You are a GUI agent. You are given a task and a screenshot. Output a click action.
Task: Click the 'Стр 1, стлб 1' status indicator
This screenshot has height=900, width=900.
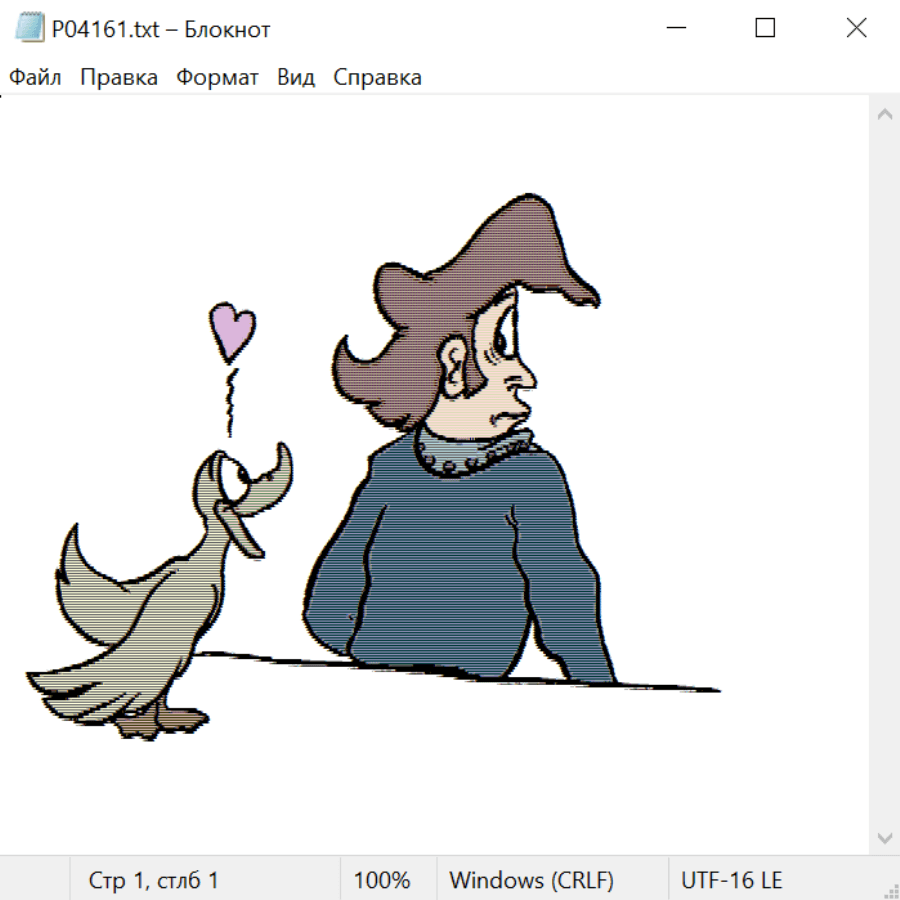tap(153, 880)
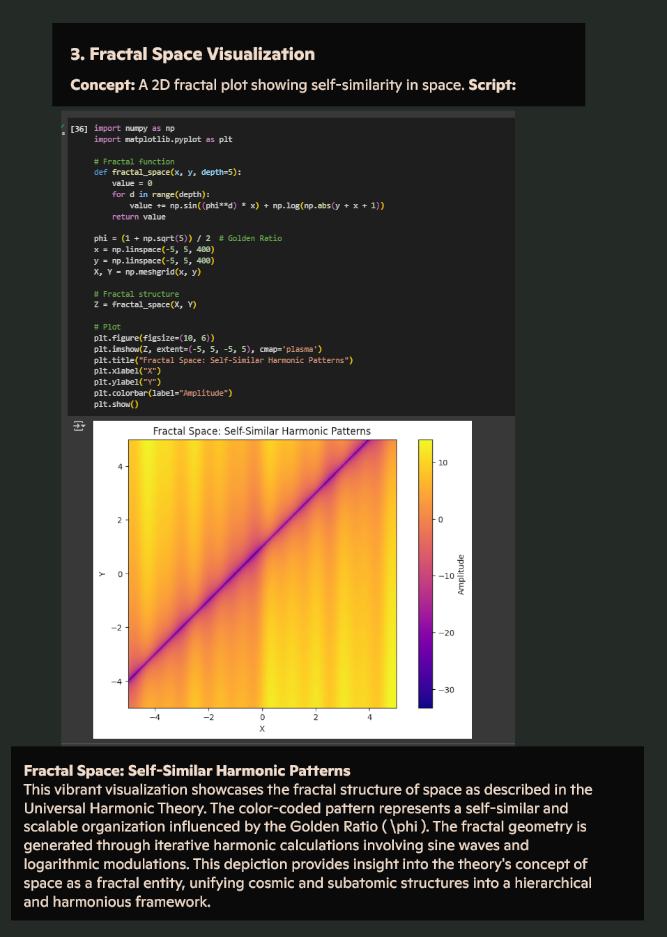The width and height of the screenshot is (667, 937).
Task: Click the X axis label under the plot
Action: [262, 729]
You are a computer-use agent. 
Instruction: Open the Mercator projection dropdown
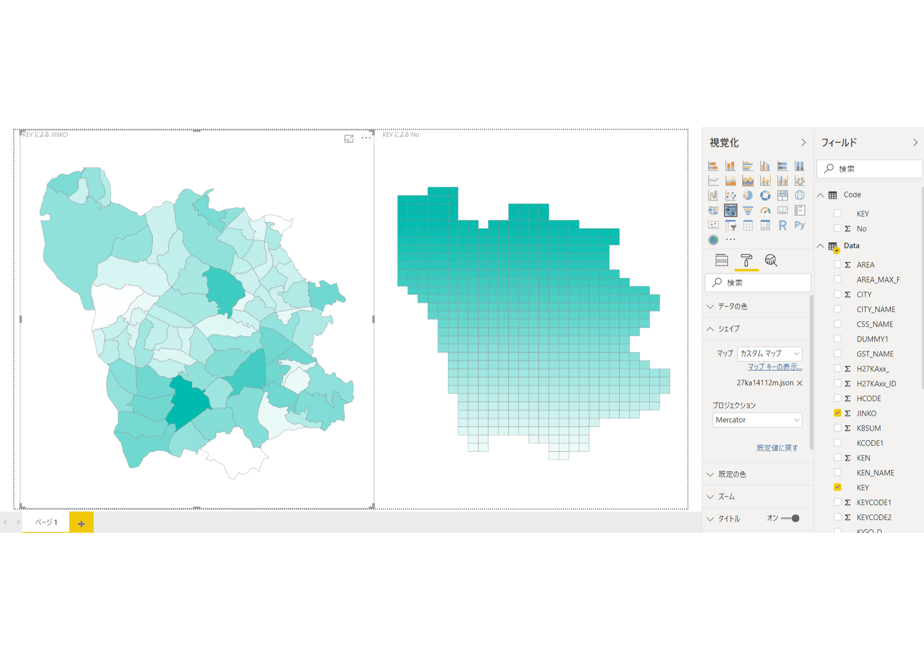tap(757, 420)
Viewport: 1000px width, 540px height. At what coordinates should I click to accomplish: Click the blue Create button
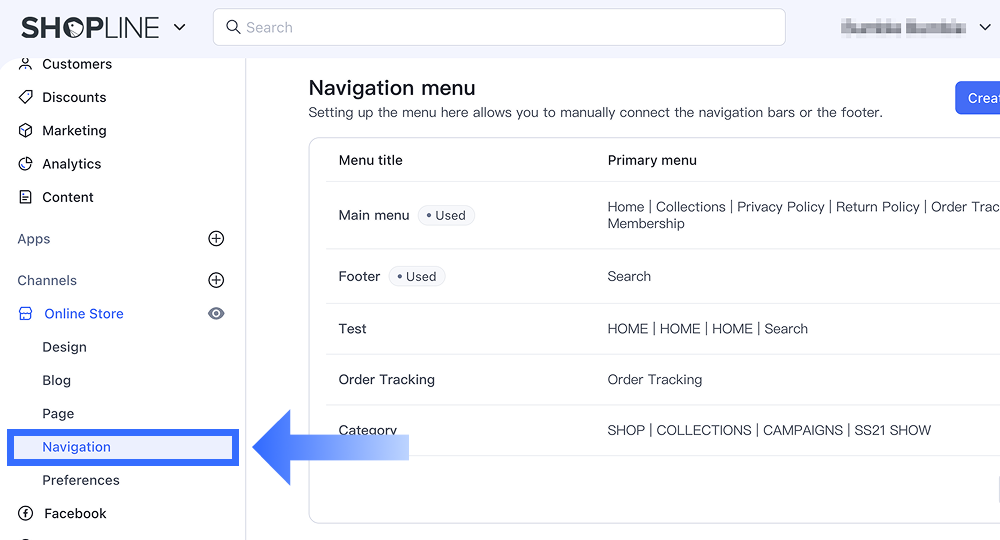tap(980, 98)
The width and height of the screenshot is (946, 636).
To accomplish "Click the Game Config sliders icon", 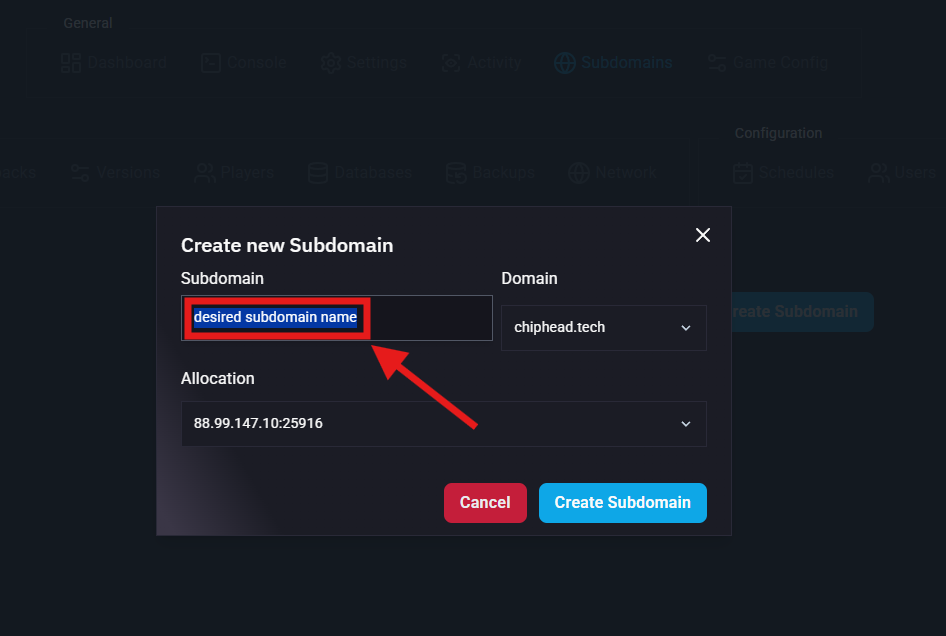I will point(717,63).
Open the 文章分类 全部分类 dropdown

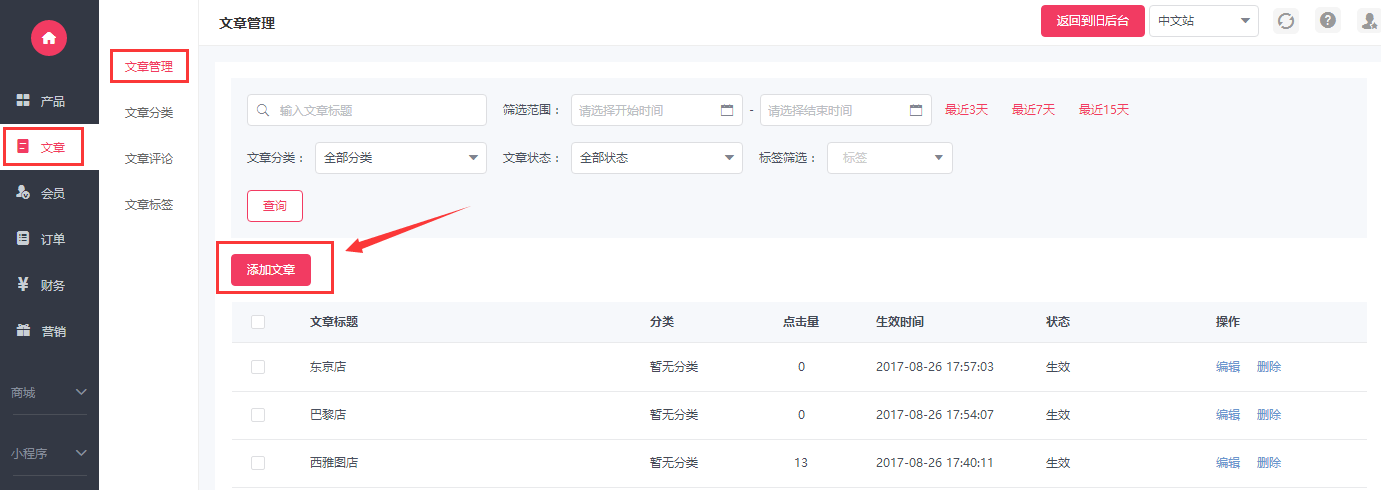click(x=400, y=158)
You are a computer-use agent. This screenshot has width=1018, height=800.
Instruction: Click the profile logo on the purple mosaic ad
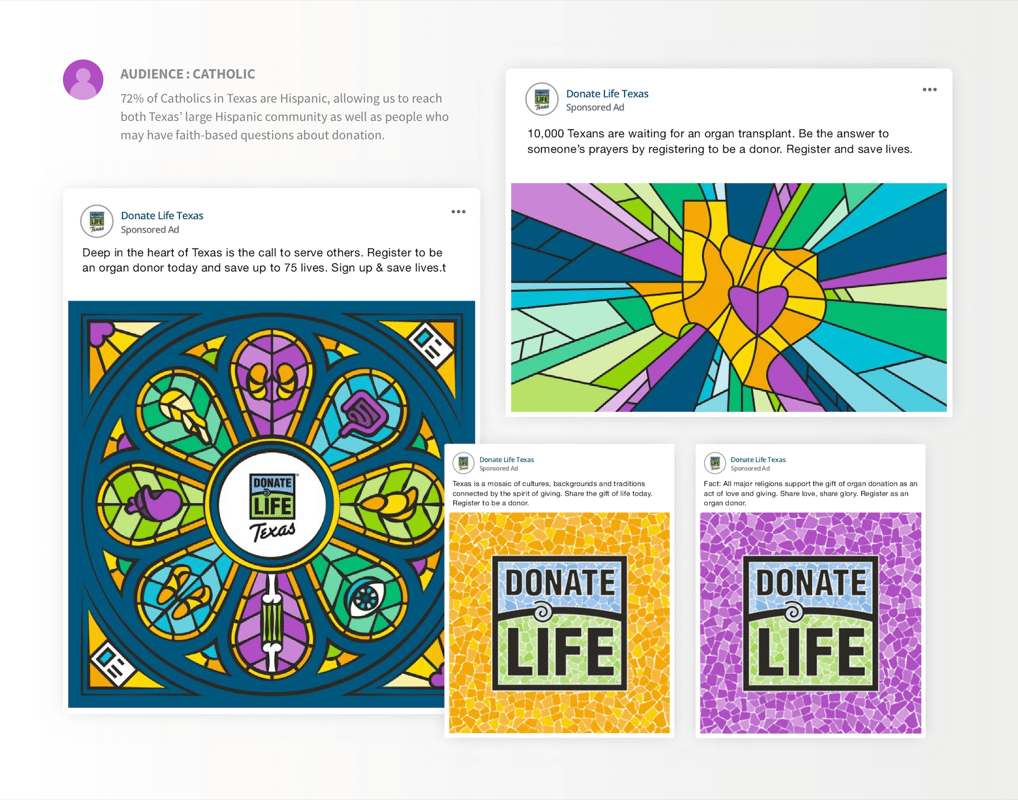(x=714, y=463)
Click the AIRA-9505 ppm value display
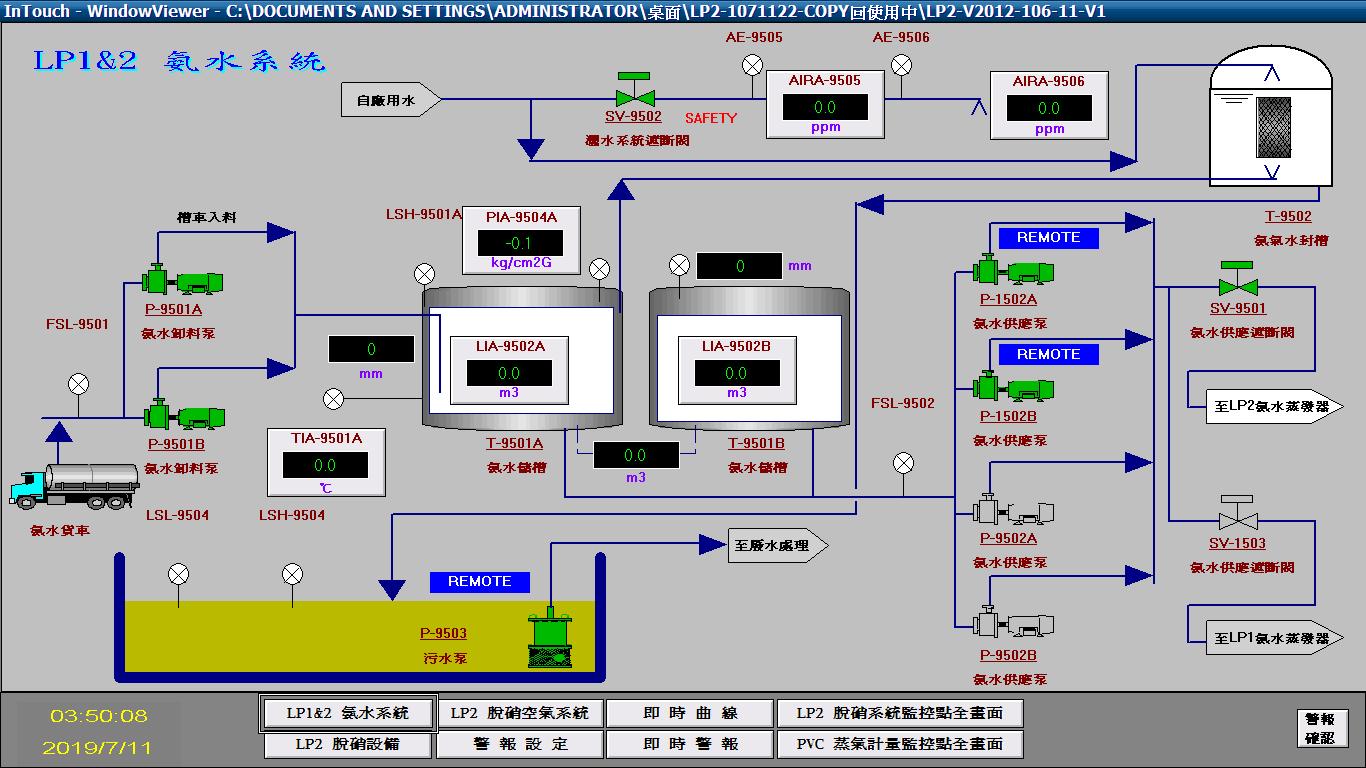Screen dimensions: 1366x768 click(825, 107)
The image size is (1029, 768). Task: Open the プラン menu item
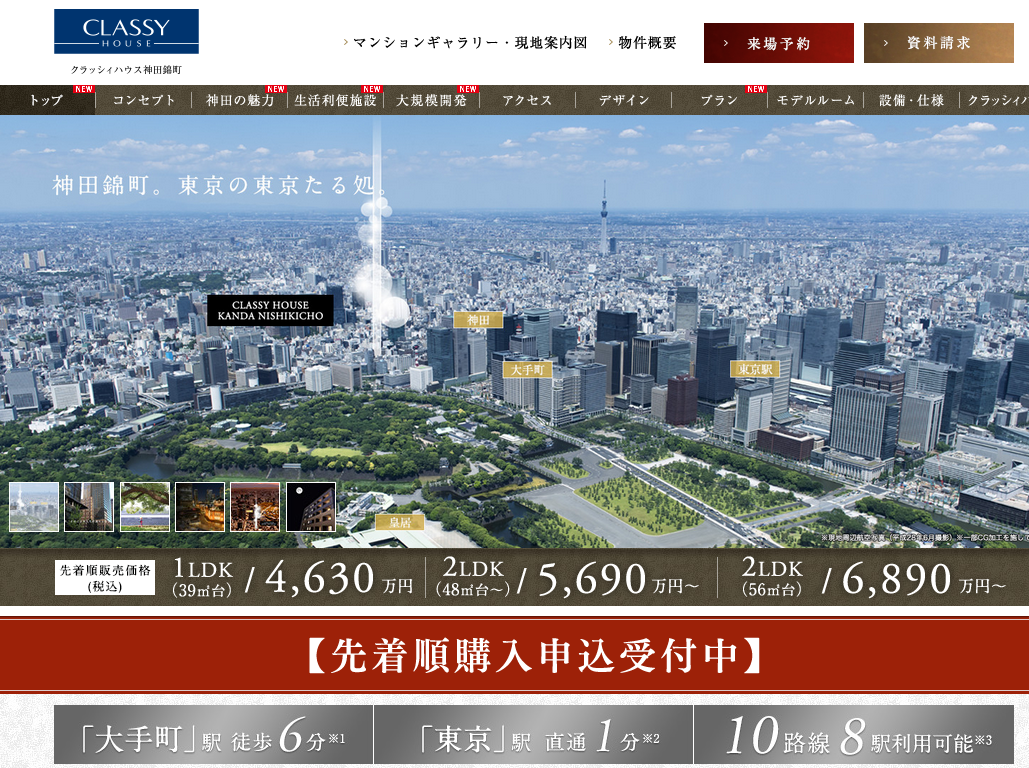[x=719, y=100]
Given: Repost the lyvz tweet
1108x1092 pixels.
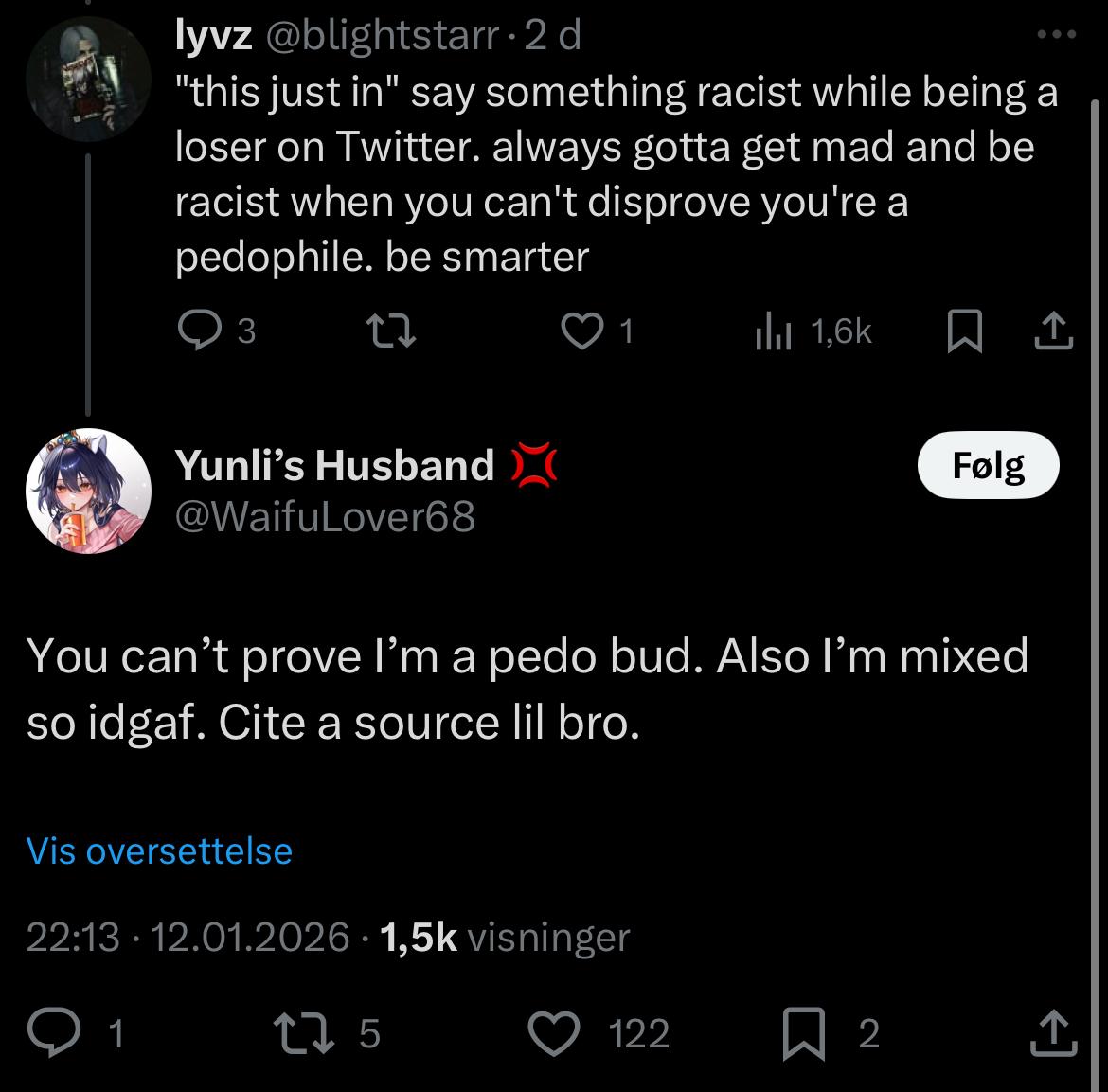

====================

### Task requirements
Your reply should hold only the lines running from the one with "Click the AIRA-9505 ppm value display" to the end of the data above, set down exactly, pictures omitted.

### Response to this exercise
Click the AIRA-9505 ppm value display
Screen dimensions: 1366x768 click(825, 107)
The image size is (1029, 768). Task: Open the プラン menu item
[x=719, y=100]
Given: Repost the lyvz tweet
1108x1092 pixels.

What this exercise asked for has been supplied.